We are expanding our ongoing commitment to the bug bounty program announced earlier this year by creating a new vault on the Hats.finance platform and pledging 20,000 DOLA to bootstrap initial rewards.
Background
Following research and introductions to several qualified auditing firms and bug bounty platforms, the Risk Working Group previously identified Hats.finance as a top choice to establish a formal working relationship with. As detailed in governance proposal #69, “After the termination of the Code4rena bug bounty contest, Inverse will launch a bug bounty vault on the Hats.finance platform and fund it with the remaining allowance funds. This vault will be grown over time as part of our ongoing commitment to safety.”
Hats.finance is a proactive bounty protocol for white hat hackers and auditors, where projects, community members, and stakeholders all incentivize protocol security and responsible disclosure. In committing to Hats.finance as host platform for our bug bounty program, Inverse will join a range of other protocols with active bug bounty vaults, namely Temple, Liquity, Paladin, Paraswap, and DxDAO. By incentivizing an open hacking market that scales with the success of the projects and significantly rewards successful hackers — Hats strives to turn black and gray hat hackers into white hat hackers.
Motivation
Inverse Finance’s RWG has spent much of Q3 and Q4 improving the overall security posture of the DAO. This is an ongoing effort, and therefore any internal quality assurance processes should by default include a way to leverage the skills/resources from contributors who specialize in looking for security-related bugs. One crypto industry norm is to offer incentives to appeal to whitehat code testers in order to encourage them to test Inverse’s smart contracts and other code for security issues and other vulnerabilities. These white-hats are independent bounty hunters who study our code and business from an adversarial perspective and can make use of their own tools and techniques to identify vulnerabilities in the lookout for a reward or a bounty.
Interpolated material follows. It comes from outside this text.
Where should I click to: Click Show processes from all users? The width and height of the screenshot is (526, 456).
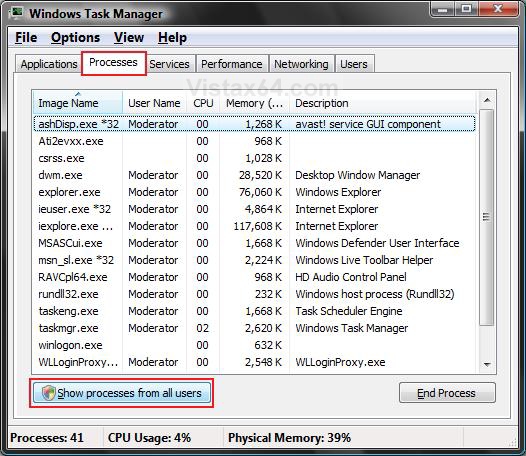(121, 393)
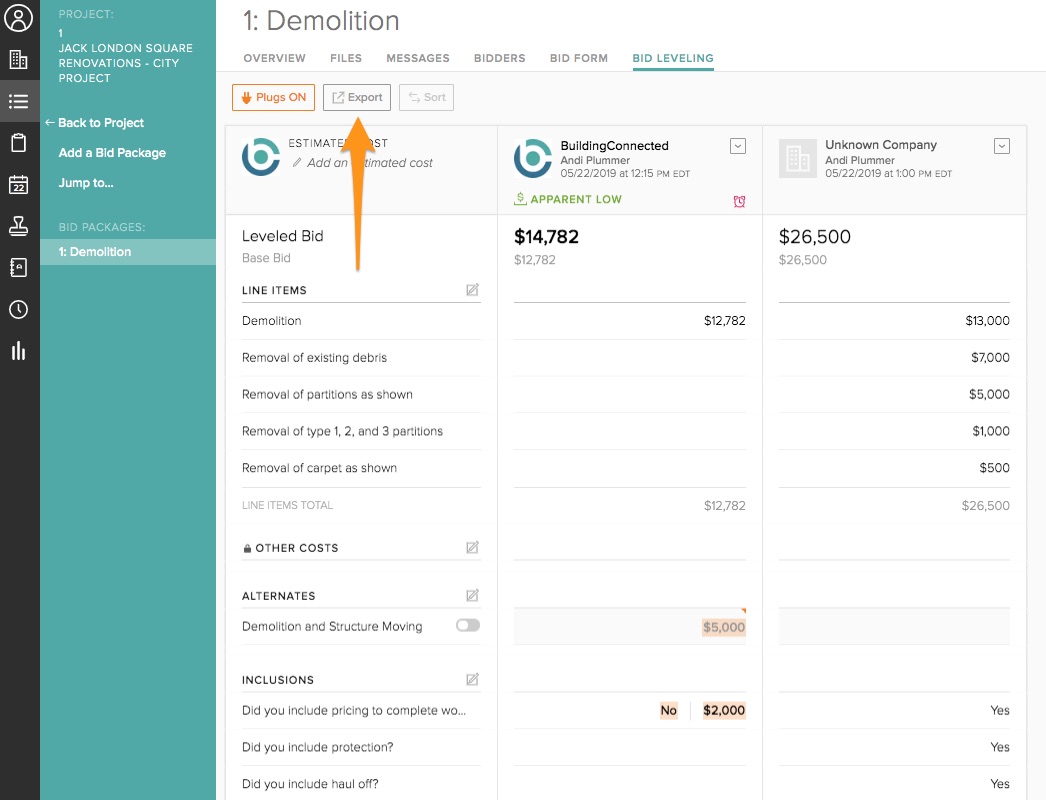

Identifying security-related bugs in a collaborative/friendly manner with white hat researchers highlights Inverse’s commitment to both security, transparency and accountability. Committing to an ongoing bug bounty program is an integral part to our renewed smart contract review process, and will inspire confidence in our DAO community as we continue building in DeFi.
How it works
Hats.finance allows projects, protocols, and DAOs to create Hats security vaults to incentivize responsible disclosure for their smart contracts. Each project will have a committee, which is responsible for triaging security reports, approve claims within 7 days, and be responsive via its off-chain communication channel with the hacker.
In the case of a detected exploit, the hacker will disclose the vulnerability to the Hats committee, with an on-chain hash proof of the disclosure.
The committee, composed of researchers, project core developers, and white hat hackers, will verify or reject the vulnerability and a subsequent release of funds to the hacker, according to the token allocation specified in the vault.
Each vault has its own committee appointed by the project community.
At launch, Inverse’s vault will benefit from a committee composed of core contributors of the DAO including Edo, head of Risk, 0xMT, lead developer, Nour who is the project’s founder, Cryptoharry, head of Treasury, and Karm, RWG contributor. At a later time, Inverse intends to add additional committee members, ideally close friends of the DAO with a strong solidity background and a passion for DeFi.